A prime contender for an Olympic gold medal in snowboarding was critically injured Thursday when his forehead struck the edge of the halfpipe as he practiced an aerial trick at Park City Mountain Resort.
After losing consciousness, Kevin Pearce, 22, was flown to University Hospital, where he underwent surgery to relieve fluid buildup in his brain, The New York Times reported. The hospital listed Pearce in critical condition.
A top rival of 2006 Olympic gold medalist Shaun White, Pearce was among U.S. snowboarders preparing for an Olympic trials event next week, in advance of the Winter Games in February in Vancouver.
The Vermont native was executing a "double cork" maneuever -- a twisting, double back flip that is the latest evolution of the sport and represents an effort to keep up with White. "He did it a little too hard, put a little too much oomph into it, and over-rotated on the second flip," U.S. coach Mike Jankowski told The Times .
During the recent U.S. Olympic Media Summit, Pearce cited how the bigger halfpipe to be used in the Vancouver Games would allow more time in the air, resulting in more demanding tricks. "The progression is moving so fast ... we're going to see halfpipe riding on a whole new wave this year," he said.
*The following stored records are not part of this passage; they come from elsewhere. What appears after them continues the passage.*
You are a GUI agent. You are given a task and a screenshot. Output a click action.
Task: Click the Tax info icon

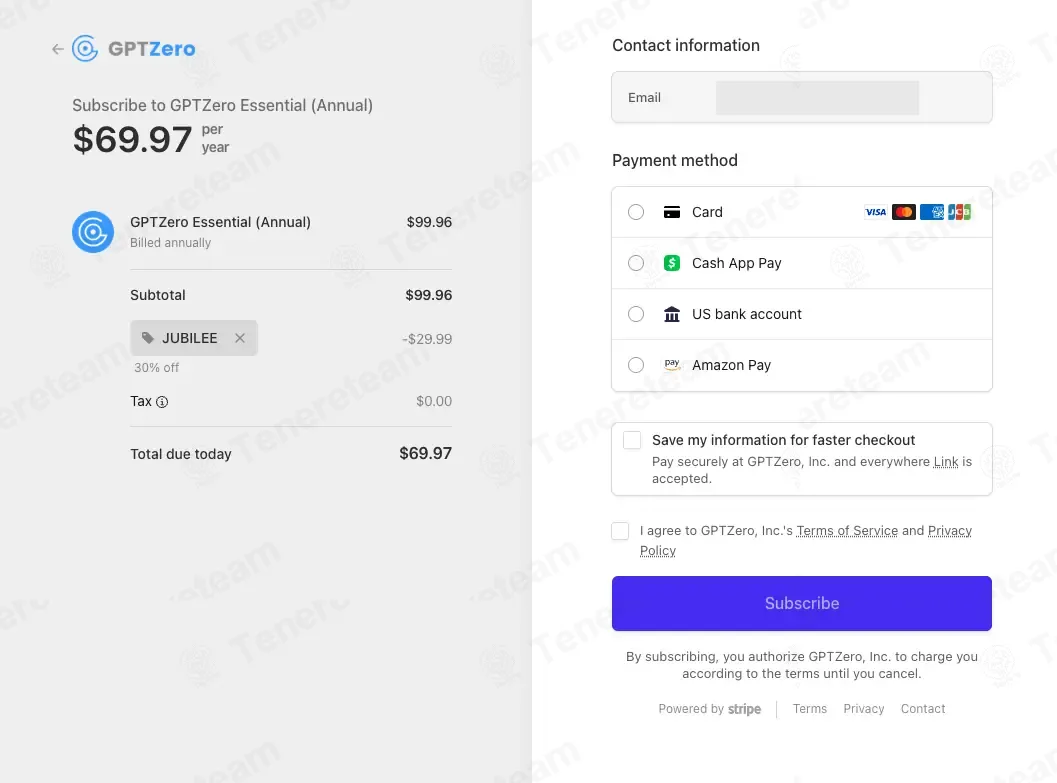click(x=162, y=402)
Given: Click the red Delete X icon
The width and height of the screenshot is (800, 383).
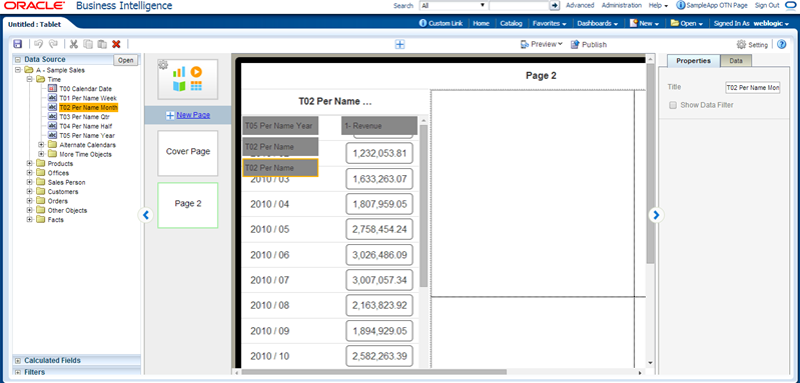Looking at the screenshot, I should coord(116,44).
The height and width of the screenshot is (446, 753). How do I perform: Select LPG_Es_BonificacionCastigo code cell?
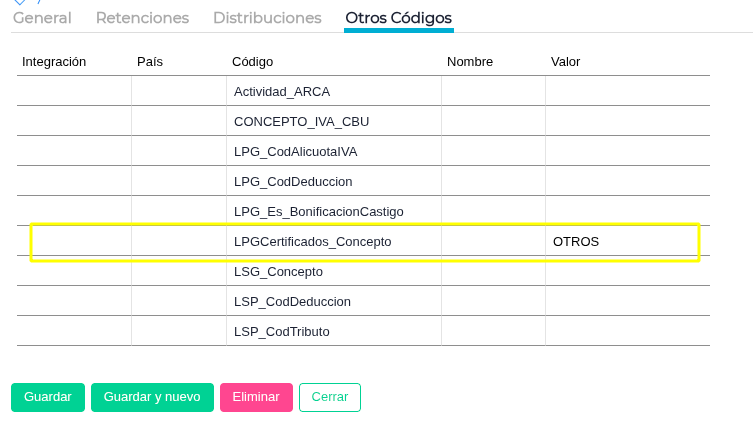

Pearce sustained a concussion in mid-December during a qualifying run at the Copper Mountain Grand Prix, ESPN reported.
Pearce is among seven members of the "Frends" -- the missing "i" is intentional -- snowboarding group, who have banded together in an effort to emphasize the fun, less commercialized roots of the sport. They consider themselves collective rivals to the more famous White.
The Frends began working on the double cork last spring at Mammoth Mountain, Calif., where Pearce was scheduled to compete next week.
"New tricks are bound to happen every year and it keeps getting a little heavier because the tricks are more dangerous," Danny Davis said. "You just have to step up and learn them, keep pushing yourself."
Pearce topped White for the gold medal in the 2009 European Open, while finishing a strong second to him in the Winter X Games.
"I've been able to beat him a couple times and even though he's beaten me a lot more times, it still kind of feels like I'm coming up to his level," Pearce told NBCOlympics.com.